Chinese army unit tied to hacks on U.S.

An infantry of hackers in one Shangai neighborhood are thought responsible for majority of attacks

Topics: China, Hacking, pla, Unit 61398, cyberattacks, Cybersecurity, New York Times, mandiant, ,

Chinese army unit tied to hacks on U.S. (Credit: Shutterstock/ Maksym Dykha)

Earlier this year, when the New York Times reported that it had been the target of hacks from China, the paper noted that the attacks were likely connected to the Chinese military. On Tuesday, the Times reported that, based on evidence confirmed by U.S. intelligence officials, there is “little doubt” that “an overwhelming percentage of the attacks on American corporations, organizations and government agencies” originate from one People’s Liberation Army unit based in the outskirts of Shanghai.

A study released Tuesday by U.S. security firm Mandiant identified PLA Unit 61398 as the most likely perpetrators of the hacks. Mandiant had been tracking hacks perpetrated by the so-called “Comment Crew” for over six years before concluding that the hackers were part of Unit 61398. Via the Times:

Unit 61398 — formally, the 2nd Bureau of the People’s Liberation Army’s General Staff Department’s 3rd Department — exists almost nowhere in official Chinese military descriptions. Yet intelligence analysts who have studied the group say it is the central element of Chinese computer espionage. The unit was described in 2011 as the “premier entity targeting the United States and Canada, most likely focusing on political, economic, and military-related intelligence” by the Project 2049 Institute, a nongovernmental organization in Virginia that studies security and policy issues in Asia.

While the Obama administration has never publicly discussed the Chinese unit’s activities, a secret State Department cable written the day before Barack Obama was elected president in November 2008 described at length American concerns about the group’s attacks on government sites. (At the time American intelligence agencies called the unit “Byzantine Candor,” a code word dropped after the cable was published by WikiLeaks.)
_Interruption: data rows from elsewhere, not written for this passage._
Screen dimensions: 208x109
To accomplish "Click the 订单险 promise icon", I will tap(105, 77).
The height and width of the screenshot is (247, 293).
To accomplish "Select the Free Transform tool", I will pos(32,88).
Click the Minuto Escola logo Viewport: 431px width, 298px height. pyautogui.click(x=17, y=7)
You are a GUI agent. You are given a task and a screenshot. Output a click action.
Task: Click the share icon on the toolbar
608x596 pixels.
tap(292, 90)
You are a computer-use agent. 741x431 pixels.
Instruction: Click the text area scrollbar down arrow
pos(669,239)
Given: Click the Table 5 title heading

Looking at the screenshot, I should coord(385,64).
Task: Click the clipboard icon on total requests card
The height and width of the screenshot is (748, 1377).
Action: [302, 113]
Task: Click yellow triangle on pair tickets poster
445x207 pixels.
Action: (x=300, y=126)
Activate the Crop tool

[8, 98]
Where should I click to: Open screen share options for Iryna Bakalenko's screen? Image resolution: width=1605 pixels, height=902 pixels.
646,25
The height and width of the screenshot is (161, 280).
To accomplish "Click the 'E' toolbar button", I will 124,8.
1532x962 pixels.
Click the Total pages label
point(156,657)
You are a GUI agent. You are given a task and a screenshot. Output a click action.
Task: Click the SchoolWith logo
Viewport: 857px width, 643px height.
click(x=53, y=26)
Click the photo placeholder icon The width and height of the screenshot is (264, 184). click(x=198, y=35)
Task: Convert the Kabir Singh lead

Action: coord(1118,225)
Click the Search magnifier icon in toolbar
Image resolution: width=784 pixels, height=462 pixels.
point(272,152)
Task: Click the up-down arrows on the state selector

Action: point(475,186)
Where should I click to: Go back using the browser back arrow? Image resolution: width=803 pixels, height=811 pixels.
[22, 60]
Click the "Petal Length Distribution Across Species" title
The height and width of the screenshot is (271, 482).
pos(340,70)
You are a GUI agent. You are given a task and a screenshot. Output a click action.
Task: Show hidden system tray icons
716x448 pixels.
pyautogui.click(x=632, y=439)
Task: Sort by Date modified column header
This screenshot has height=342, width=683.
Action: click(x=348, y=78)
The majority of Comment Crew’s attacks, even those carried out against major firms like Coca-Cola to steal internal information, utilized the simple but effective spearphishing technique. Hackers gain access to entire computer networks through sending misleading emails which a user then clicks on. Security experts have expressed concern that Chinese hackers might use such techniques to control critical U.S. infrastructure. The Times noted:

What most worries American investigators is that the latest set of attacks believed coming from Unit 61398 focus not just on stealing information, but obtaining the ability to manipulate American critical infrastructure: the power grids and other utilities.

… A few years ago, administration officials say, the theft of intellectual property was an annoyance, resulting in the loss of billions of dollars of revenue. But clearly something has changed. The mounting evidence of state sponsorship, the increasing boldness of Unit 61398, and the growing threat to American infrastructure are leading officials to conclude that a far stronger response is necessary.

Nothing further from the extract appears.